10 Questions to Ask Yourself Before Adopting
(Courtesy of ASPCA)
Congratulations! You’ve taken your first step toward responsible pet ownership. Caring for a companion animal goes far beyond providing food, water and shelter. It takes research and careful planning to bring the right pet into your home, and ensure your lifestyle is compatible with your pet. Answering the following questions will help get you started.

1. Why do you want to adopt a pet?
Are you looking for the loyal and steady companionship that an animal can offer? Are you hoping to fill the empty place left after a pet has passed? Maybe you want a companion for your child. Knowing why you’re preparing to bring a pet home will help you to determine the species and breed that will fit your lifestyle.

2. Are you ready to make a long-term commitment?
When adopting, you are making a commitment to care for an animal for the rest of his life—that could mean 10 to 15 years for dogs and up to 20 years for cats. As you go through lifestyle changes such as moves, the birth of children and new jobs, your animal will remain a permanent part of your life. You must also consider arrangements for your pet’s care should you no longer be able to provide it. If circumstances change, will your pet still have the care he needs?

3. What kind of pet is right for you?
A pets’ activity level, size, age, breed and temperament should be considered to determine what pet is best for your household. FHS uses the ASPCA’s Meet Your Match program, a method which evaluates an animal’s behavior and interests, and matches them to an adopter’s lifestyle and preferences so that you take home a pet you can really click with. Our Enrichment Coordinator and Adoption Counselors are here to answer your questions and assist you in the process.

4. Can you afford to care for your pet’s health and safety?
Owning a dog or cat will cost more than the initial adoption fee. Food, regular veterinary care, unexpected medical issues, and proper identification—that means a collar with tags and a more permanent form of ID such as microchipping—can add up.

5. Will you be able to spend quality time together?

**Task list**
1. According to the pet adoption text, how long can a cat live?
2. Please return the part of the pet adoption text that opens with the words containing "Are you looking" and closes with "fit your lifestyle.".
3. Name every pet trait the pet adoption text says to consider when deciding which pet suits a household.

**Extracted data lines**
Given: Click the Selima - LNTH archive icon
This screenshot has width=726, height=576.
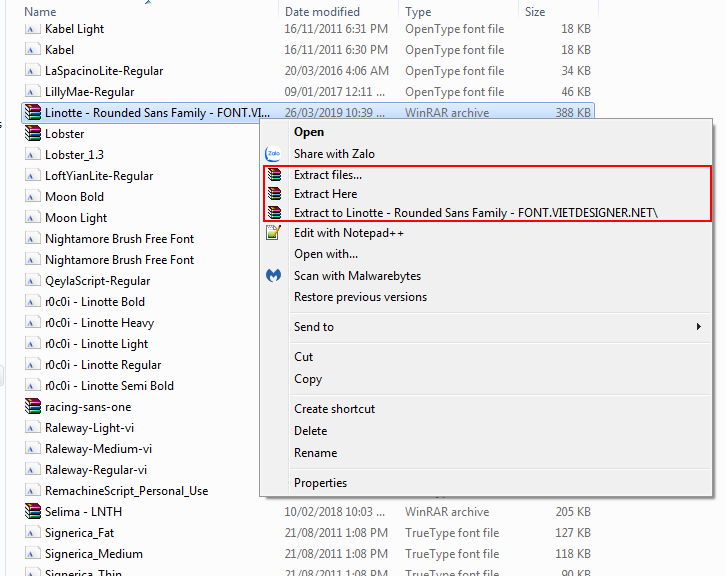Looking at the screenshot, I should (33, 512).
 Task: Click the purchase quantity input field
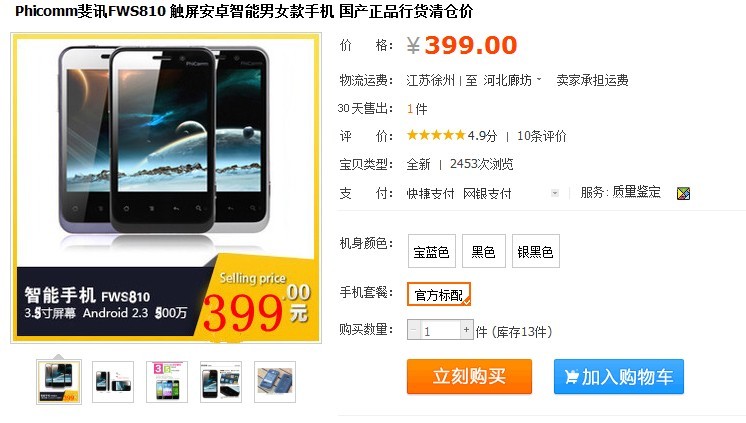pos(440,330)
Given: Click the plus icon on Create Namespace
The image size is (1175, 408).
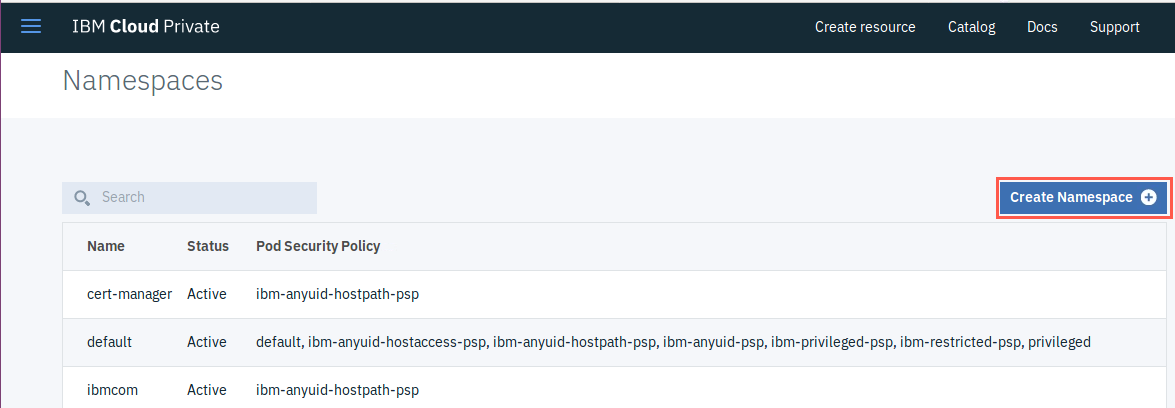Looking at the screenshot, I should pos(1148,197).
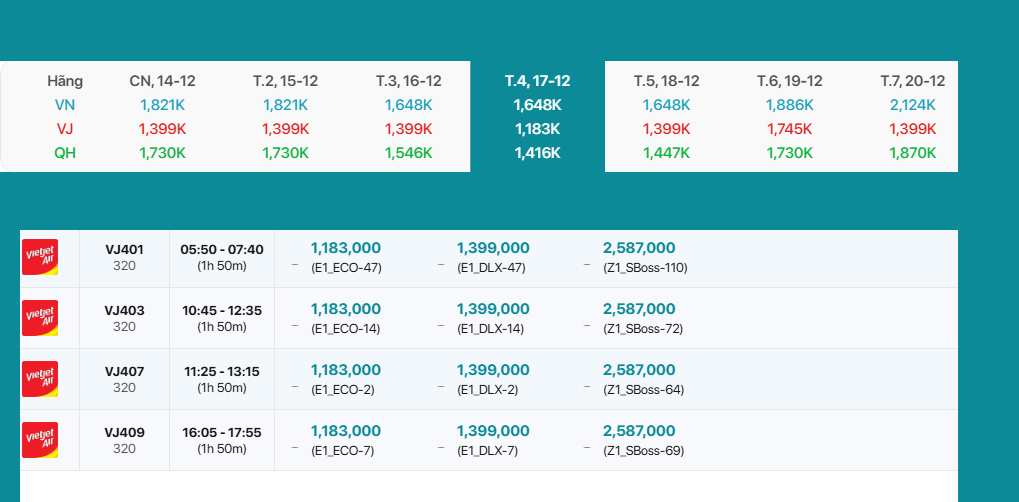The height and width of the screenshot is (502, 1019).
Task: Choose the QH fare 1,546K on 16-12
Action: coord(408,153)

**Exercise answers**
1. Up to 20 years.

2.
Are you looking for the loyal and steady companionship that an animal can offer? Are you hoping to fill the empty place left after a pet has passed? Maybe you want a companion for your child. Knowing why you’re preparing to bring a pet home will help you to determine the species and breed that will fit your lifestyle.

3. Activity level, size, age, breed, temperament